Notice how each and every one of those things is an item or ephemeral, or just stuff that can be thrown away? It’s because it’s a way for someone to say, “You don’t matter, and therefore you are disposable.”
So why do we keep using that word even though it feels kind of icky? And why are my fellow gay brothers so into it?
Gay men have a history of appropriating culture from other communities. The recent uproar of gay men appropriating black female culture is a great example of this (full disclosure: I laid into that debate, resulting in CNN’s Don Lemon saying, “… H. Alan Scott, you can act all gay and whatever.”). Obviously there’s debate over whether this is offensive or a means of promoting greater awareness, but regardless, the gay men I know often adopt sayings and mannerisms as a means to assimilate and gain confidence.
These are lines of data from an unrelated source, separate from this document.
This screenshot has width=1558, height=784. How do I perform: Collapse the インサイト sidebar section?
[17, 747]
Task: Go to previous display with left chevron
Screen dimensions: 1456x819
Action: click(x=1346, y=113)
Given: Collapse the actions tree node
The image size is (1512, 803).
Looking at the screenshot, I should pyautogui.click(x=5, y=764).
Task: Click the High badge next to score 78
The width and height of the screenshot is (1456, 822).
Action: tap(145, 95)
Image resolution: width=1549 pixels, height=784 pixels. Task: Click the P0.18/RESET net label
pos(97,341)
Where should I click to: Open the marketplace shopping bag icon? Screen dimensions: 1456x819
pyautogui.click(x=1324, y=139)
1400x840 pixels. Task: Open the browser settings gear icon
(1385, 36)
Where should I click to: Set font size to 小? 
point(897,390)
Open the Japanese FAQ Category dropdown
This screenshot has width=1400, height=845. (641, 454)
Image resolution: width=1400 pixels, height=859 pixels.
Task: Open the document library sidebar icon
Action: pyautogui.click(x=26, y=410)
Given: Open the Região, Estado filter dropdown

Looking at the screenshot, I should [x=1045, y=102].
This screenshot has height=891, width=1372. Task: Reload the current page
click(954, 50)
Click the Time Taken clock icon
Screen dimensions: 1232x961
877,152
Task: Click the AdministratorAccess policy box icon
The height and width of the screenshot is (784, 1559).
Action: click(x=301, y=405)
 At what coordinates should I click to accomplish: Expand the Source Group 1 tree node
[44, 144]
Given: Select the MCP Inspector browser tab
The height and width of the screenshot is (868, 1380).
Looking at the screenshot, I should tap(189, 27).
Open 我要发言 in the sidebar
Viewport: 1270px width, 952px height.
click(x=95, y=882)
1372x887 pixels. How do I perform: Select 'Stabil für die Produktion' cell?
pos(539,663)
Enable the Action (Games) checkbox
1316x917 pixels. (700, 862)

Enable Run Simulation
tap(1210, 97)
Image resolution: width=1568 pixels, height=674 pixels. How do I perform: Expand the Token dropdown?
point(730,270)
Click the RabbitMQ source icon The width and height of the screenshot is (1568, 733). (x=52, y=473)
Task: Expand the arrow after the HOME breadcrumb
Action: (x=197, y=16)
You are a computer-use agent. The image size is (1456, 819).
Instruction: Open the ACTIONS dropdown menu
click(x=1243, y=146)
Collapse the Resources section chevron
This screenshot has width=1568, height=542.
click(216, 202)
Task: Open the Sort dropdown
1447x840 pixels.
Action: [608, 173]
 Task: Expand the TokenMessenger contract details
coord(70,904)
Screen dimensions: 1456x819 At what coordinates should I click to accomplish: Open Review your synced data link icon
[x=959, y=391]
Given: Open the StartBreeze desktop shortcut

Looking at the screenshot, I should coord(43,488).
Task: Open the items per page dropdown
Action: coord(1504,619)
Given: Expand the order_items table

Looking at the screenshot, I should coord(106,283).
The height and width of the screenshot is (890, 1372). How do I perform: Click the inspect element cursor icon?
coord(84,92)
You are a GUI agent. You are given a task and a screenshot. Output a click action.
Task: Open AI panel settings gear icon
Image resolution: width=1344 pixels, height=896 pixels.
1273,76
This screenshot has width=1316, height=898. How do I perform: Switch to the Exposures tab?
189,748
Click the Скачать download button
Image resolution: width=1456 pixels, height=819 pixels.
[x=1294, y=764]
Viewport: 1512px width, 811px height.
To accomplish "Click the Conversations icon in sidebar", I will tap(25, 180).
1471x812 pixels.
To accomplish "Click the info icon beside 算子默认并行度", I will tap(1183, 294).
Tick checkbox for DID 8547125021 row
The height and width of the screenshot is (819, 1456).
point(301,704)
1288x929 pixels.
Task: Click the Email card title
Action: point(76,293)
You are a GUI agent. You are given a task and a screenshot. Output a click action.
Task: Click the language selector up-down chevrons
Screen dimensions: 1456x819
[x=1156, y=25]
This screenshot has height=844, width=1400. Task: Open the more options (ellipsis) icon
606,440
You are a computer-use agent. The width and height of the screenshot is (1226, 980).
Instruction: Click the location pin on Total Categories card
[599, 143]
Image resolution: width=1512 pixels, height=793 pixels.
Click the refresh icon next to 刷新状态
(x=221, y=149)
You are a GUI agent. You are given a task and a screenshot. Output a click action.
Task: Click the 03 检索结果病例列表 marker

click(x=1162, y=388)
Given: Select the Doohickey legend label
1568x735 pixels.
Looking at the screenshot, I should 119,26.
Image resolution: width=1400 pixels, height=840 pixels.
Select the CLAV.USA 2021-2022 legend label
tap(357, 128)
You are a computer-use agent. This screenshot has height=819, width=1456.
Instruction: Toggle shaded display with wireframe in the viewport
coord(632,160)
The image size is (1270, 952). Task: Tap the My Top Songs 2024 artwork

Take me, for example. I’m a gay man that likes Barbra Streisand (“like” is an understatement). It’s not, nor has it ever been, “cool” to like Barbra Streisand. I fit the stereotype of “the gay queen that likes Babs.” Yes, I genuinely like her, but part of my interest in her is probably because I embraced the stereotype so I could make some friends. If being gay meant liking Streisand, well then I’d rather be a stereotype then alone. Based on Malone’s summary above, for the gay community, this makes me basic. And in a lot of ways, I am totally okay with that.
It’s this obsession with categories, putting people into boxes, that has pits people against each other. Our patriarchal society has forced us to adopt labels, and because we’ve drank the patriarchal Kool-Aid, we can’t get beyond this. And there is something about calling someone “basic” that just makes us feel better about ourselves. It’s a way to disregard them, to say they are unworthy, to “other” them that is the signature move of a mean girl. Even though we say we are in this together, we are still, more often than not, clawing our way to the top, and ultimately, leaving each other behind.
But here’s the thing, people need to look around and realize that we are all into pretty basic stuff. Very few of us are so creative, or out-of-the-box, or geez, confident enough, to really experiment with non-basic forms of expression, mainly because humans, at our core, are all just trying to fit in and belong.
But I don’t think we need another word that strips people of their uniqueness and tosses them aside. What we need is a word for people who totally surprise the shit out of us.
Like instead of calling my love of Babs “basic,” why not call it “courageous?” Or that girl who is obsessed with Pinterest, can’t she just be a woman that likes to be inspired? The aesthetic of non-important things people are interested in shouldn’t define them — their actions and how they treat others should. Empowering one another through mutual respect and kindness, regardless of our differences or interests (no matter how mainstream they may be), is essential to the growth of all communities.
Basic is not a description of a type of person, but rather a reflection on the person using the term. By calling someone, “Basic,” you’re basically saying, “I am not good at understanding the depths of the human spirit.” Which is basically just like saying you don’t know why people like puppies, which is a whooole other problem, my friend.